While it may more efficient financially and organizationally to concentrate specialized pediatric beds in one community in a region, centralization is not the best model for a holistic type of health care that includes the family, community, and doctors who know the patient.

Since the time of my son’s health crisis, we as a community have been lucky enough to attract two new pediatricians to Chilliwack. This means that for his ongoing health monitoring, we visit a specialist in our own community, who will still have to refer us to MSA if he goes into crisis again.

Now I hear that our fragile situation of re-establishing the presence of pediatric specialists in Chilliwack is in peril again because the Fraser Health Authority may be closing infant nursery beds in the Chilliwack hospital.

Again, the excuse is being floated that we have a modern new hospital being built just down the freeway.

As I understand it after a conversation with my GP, closing these beds could have a domino effect:

Since most healthy newborns now room in with their mothers, the nursery beds are currently only used for babies who need pediatric care and monitoring.
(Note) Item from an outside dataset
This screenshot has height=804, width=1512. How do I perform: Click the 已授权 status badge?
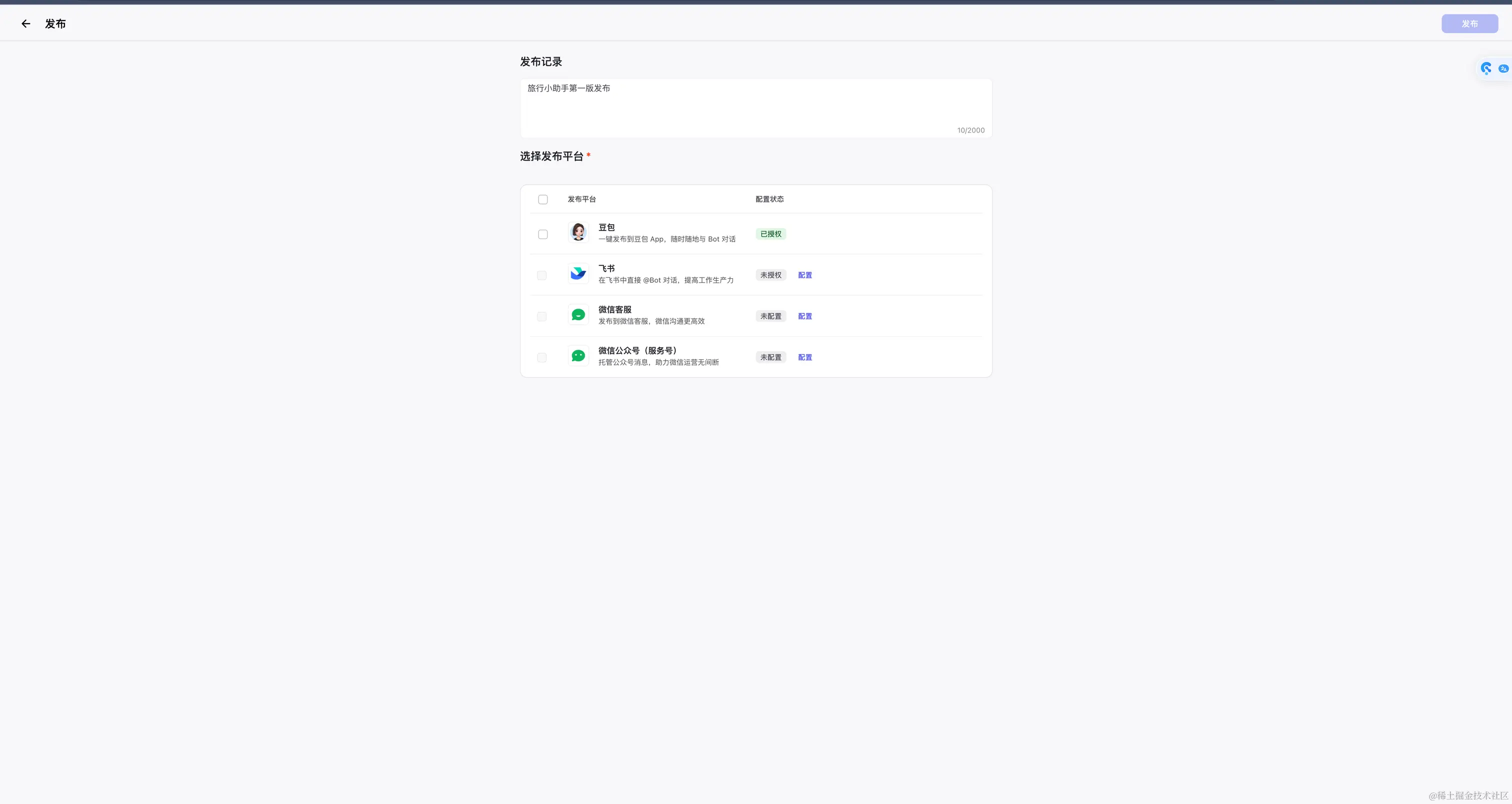coord(770,234)
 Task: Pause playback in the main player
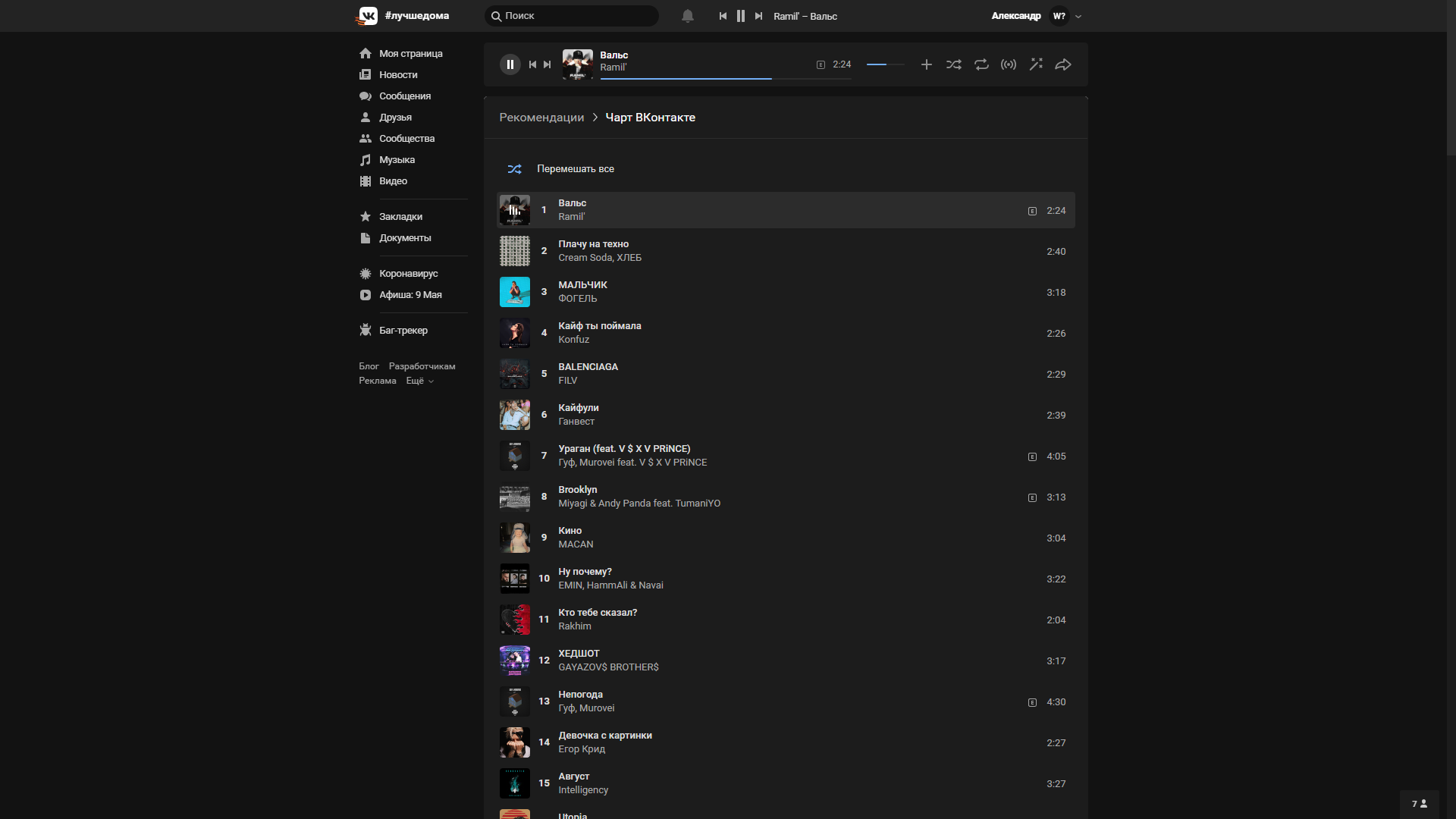(x=510, y=64)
• If we take a way the beds for newborn patients, any expectant mother with any sort of risk factor will be sent to Abbotsford.

• If there are no beds for newborns needing pediatric care, there is even less incentive for pediatricians to stay in Chilliwack.
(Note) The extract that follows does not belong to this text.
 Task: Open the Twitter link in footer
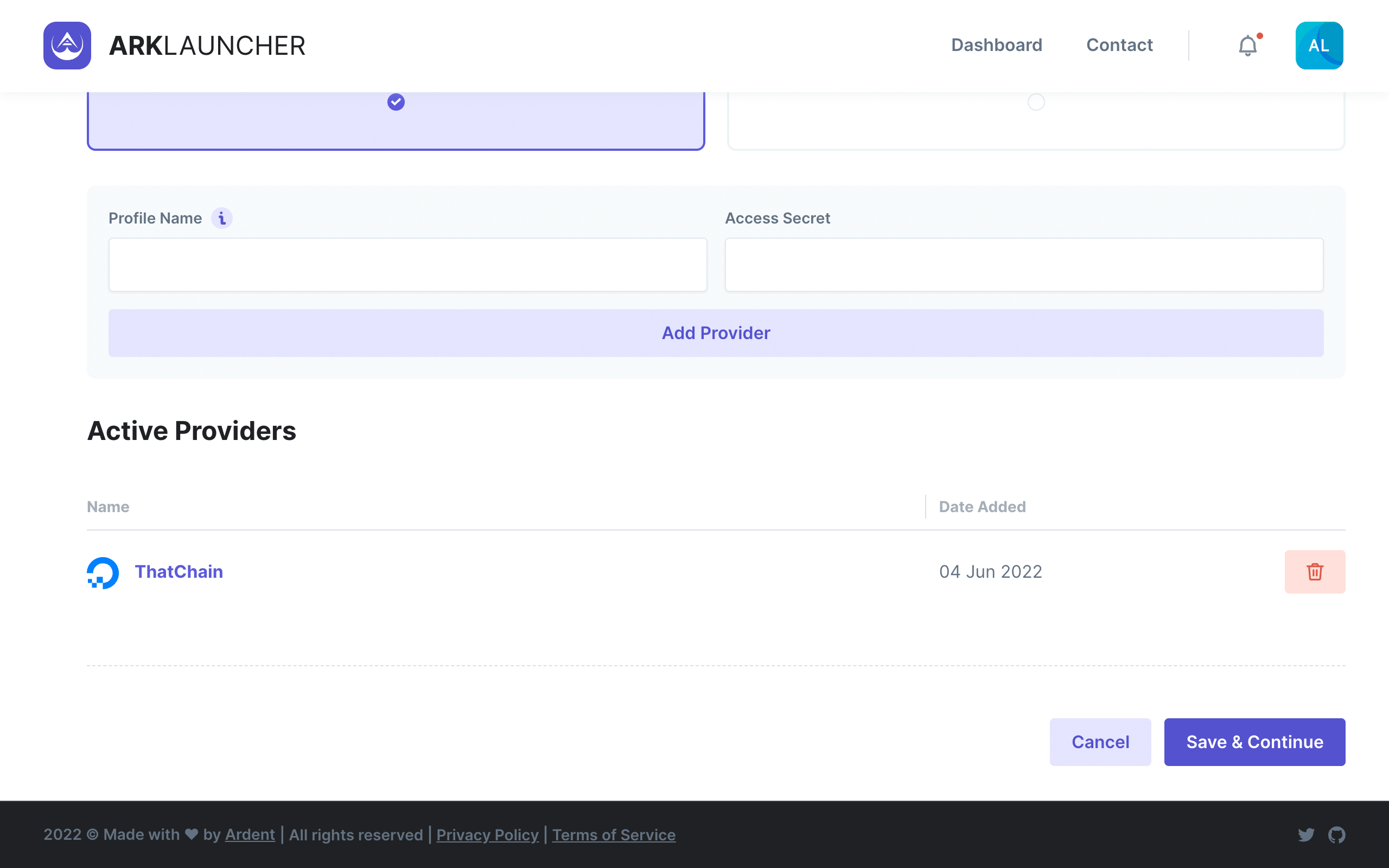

• If the medium- and high-risk pregnancies are all referred to Abbotsford, there is less incentive for obstetrician/gynecologists to stay in Chilliwack (another specialty that we have had a hard time attracting and retaining).

• If the obstetrician/gynecologists leave, there is less work for anesthesiologists, leaving less incentive for them to stay in Chilliwack.
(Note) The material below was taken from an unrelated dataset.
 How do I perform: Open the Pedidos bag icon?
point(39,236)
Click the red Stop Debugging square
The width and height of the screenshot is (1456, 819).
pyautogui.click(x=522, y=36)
• If the anesthesiologists leave, the general surgeons won’t have access to them in order to do their work.

• If the surgeons leave, we are left with more or less a glorified residential care facility, not a small acute care hospital.

• If the specialists leave, it will also be very difficult to maintain the excellent relationship CGH has as a teaching hospital for UBC med students and residents (several of whom I encountered and helped to educate during my son’s medical journey).

• And if we allow only low-risk pregnancies to be admitted and deliver at CGH, there is less incentive and opportunity for local general practitioners to keep their maternity skills active.

How long before there’s no maternity care offered at all? I wouldn’t envy anyone who has babies as quickly as I do trying to speed down the freeway to get to a delivery ward, especially in the inclement weather we can get here.

We could face a future where we’re driving down to the big beautiful new hospital in Abbotsford for almost every medical procedure.

Is that the kind of community-based health care we want in Chilliwack?

We have one of the fastest-growing populations of young families in B.C.
We should have a hospital that reflects that status, one that provides a full range of health care and specialists commiserate with a community of this size, one where babies and children can be born and treated locally and hospitalized in their community when feasible.

If you agree with this vision, discuss it with your physician and ask what you can do to help us realize it. Lobby your MLA and make sure he’s aware of your concerns. Contact the Fraser Health Authority and tell them you believe in community-based health care, not a centralized model.